Todo lo que actualmente soy no me importa tanto como lo que pude haber sido de haberme importado.
Mis principios están por encima de mí porque no me tienen a mí como finalidad; y si tener principios es loable, aún más si cabe merecérselos.
De los grandes comportamientos —generosos y mezquinos— todos terminamos dándonos cuenta.
Pero descreo de la bondad y la maldad permanentes; no hay buena o mala gente, sólo existimos personas equivocadas cuando emparejamos el color de nuestros calcetines. No se degüella a la hija de una bailarina de sardanas como consecuencia de ser mala persona; se es mala persona como consecuencia de degollar a la hija de una bailarina de sardanas.
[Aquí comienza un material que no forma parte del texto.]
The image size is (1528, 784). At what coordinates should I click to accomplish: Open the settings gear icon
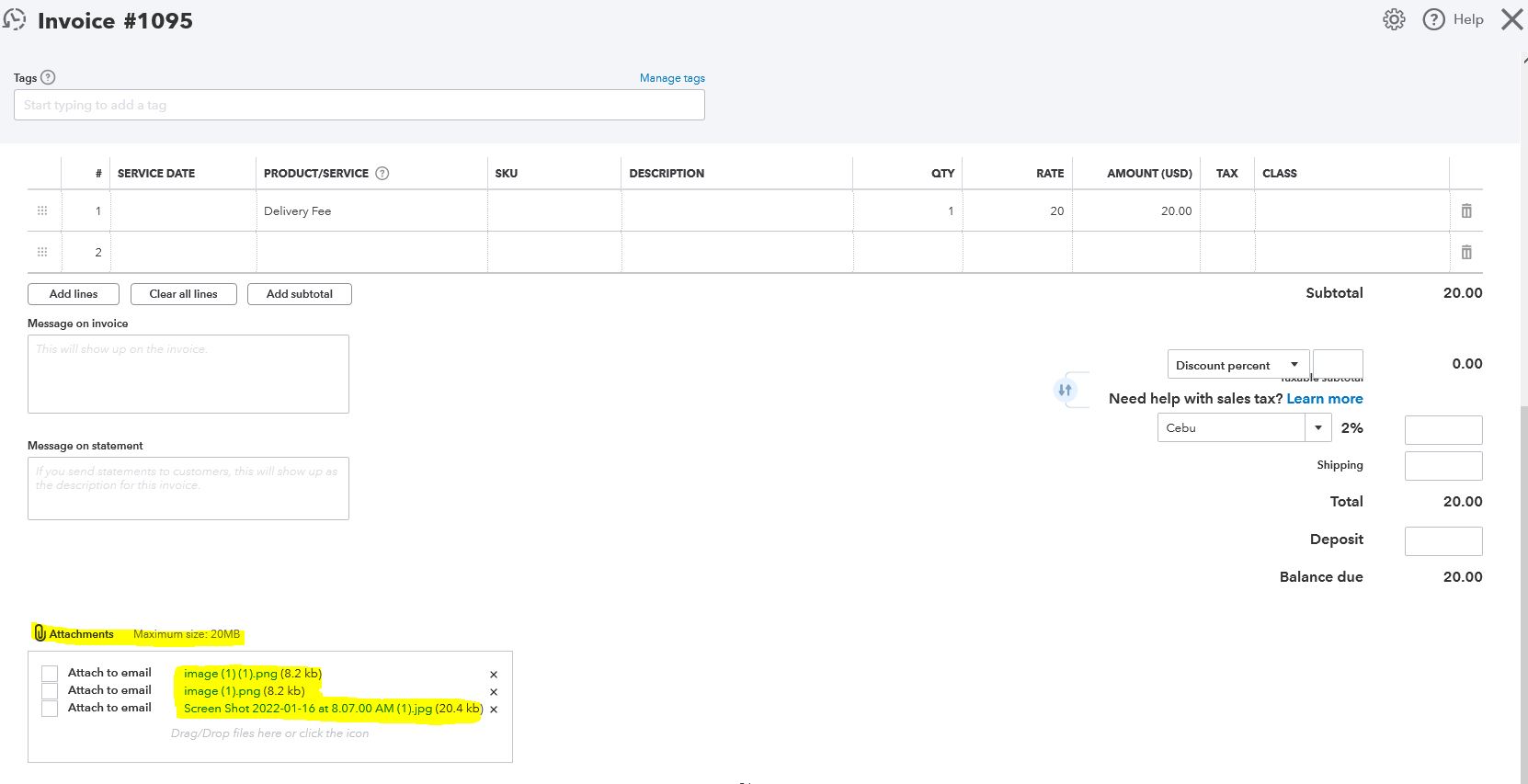pos(1394,19)
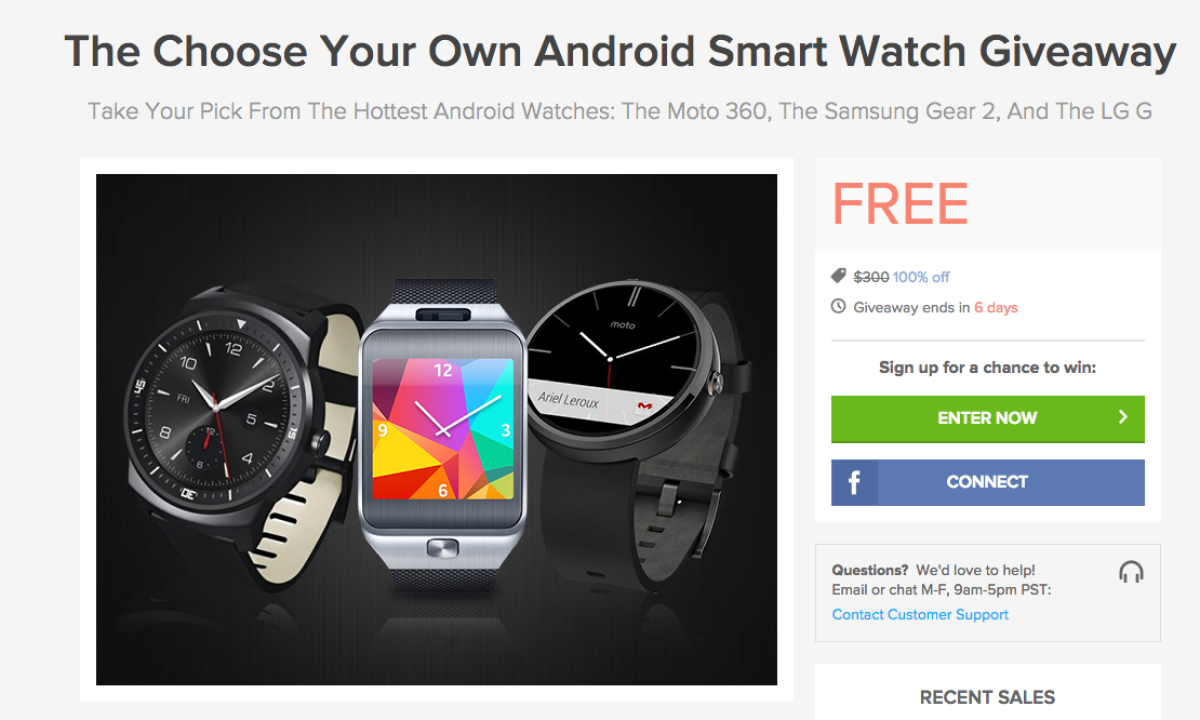Click the 6 days countdown text
The height and width of the screenshot is (720, 1200).
click(x=996, y=308)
La Declaración Universal de los Derechos Humanos es, para estas situaciones como poco inoportunas, la vía más heroica y eficaz de recuperar nuestro amor propio. Compadezco a los asesinos porque ninguno vivirá lo suficiente para matarse a sí mismo; y compadezco la premura en tal empeño pues, incluso tras perder la vida, tendrían más opciones de volver a matarse yendo deprisa en el paraíso que despacio en el infierno.
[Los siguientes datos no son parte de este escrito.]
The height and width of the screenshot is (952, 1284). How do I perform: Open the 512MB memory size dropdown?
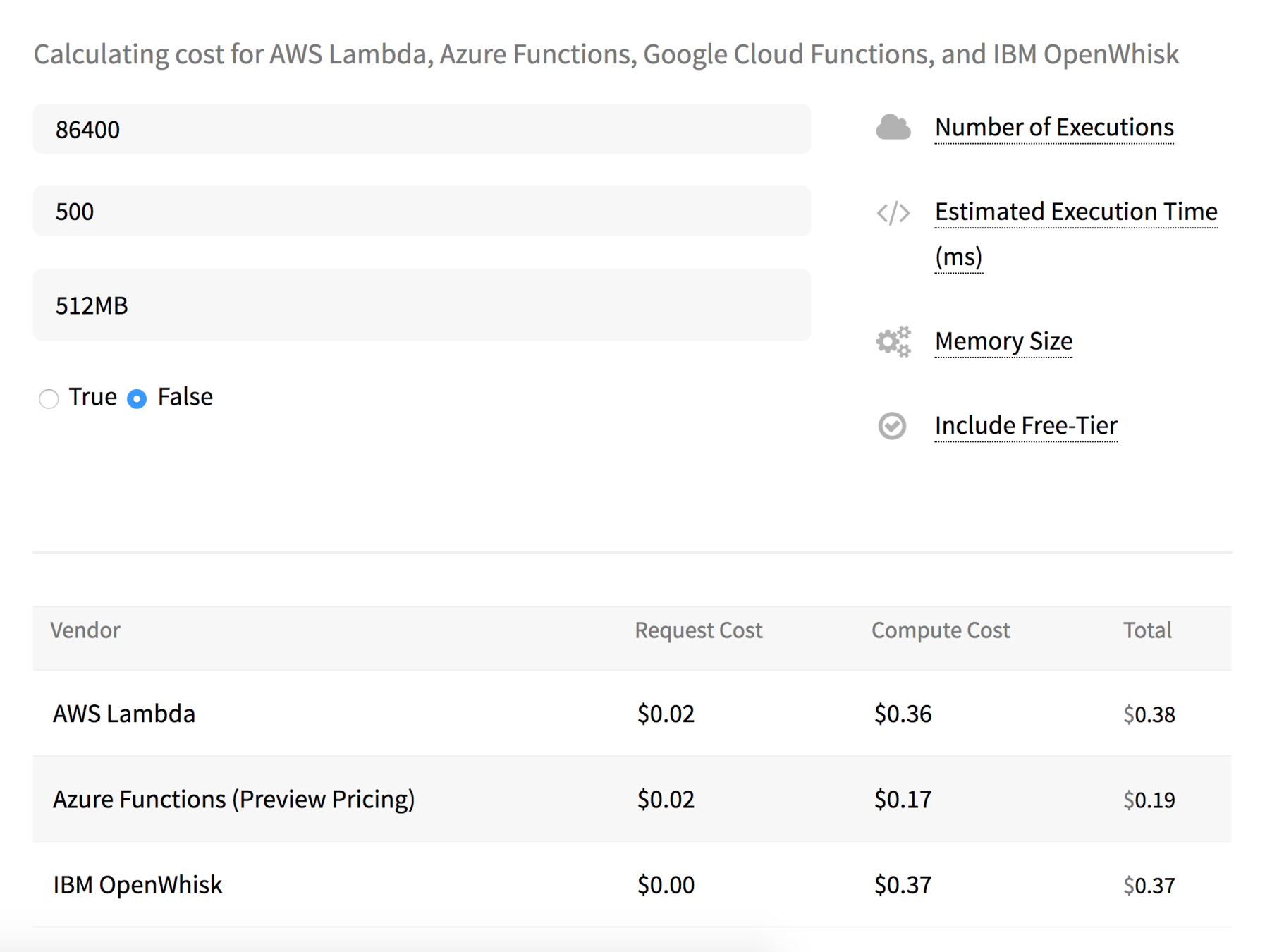coord(422,305)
Vale la pena equivocarse si en nuestros errores está el principio correctivo hacia el acierto. Vale la pena que dejemos caer las letras de nuestro nombre al pie de un crucifijo. Y vale la pena buscar en una cantimplora no la razón de lo que fuimos sino de lo que ahora ambicionamos. Un acto noble no nos ennoblece; nos ennoblece el reconocimiento de los actos innobles porque la maldad es sólo patrimonio de los seres vivos. No se confunda la maldad con el privilegio caritativo ni se llame bondadoso a quien recuerda a menudo la desgracia de lo ajeno. La bondad es, en España, un ensayo del suicidio. Y los españoles no obramos de buena fe; la buena fe se demuestra perjudicando los propios intereses.
Conocí a un hombre que se hizo bueno después de ser incinerado. Conozco al cisne que muere una y otra vez interpretando a Tchaikovsky. Y sé que todo lo que proviene del dedo índice hace más daño que lo que proviene del gordo. El mal jamás me decepciona, ¿cómo habría la vida de decepcionarme? Y el bien apenas lo comprendo; he ahí que lo admire como admiro la muerte, como admiro a los muertos cuando no son españoles.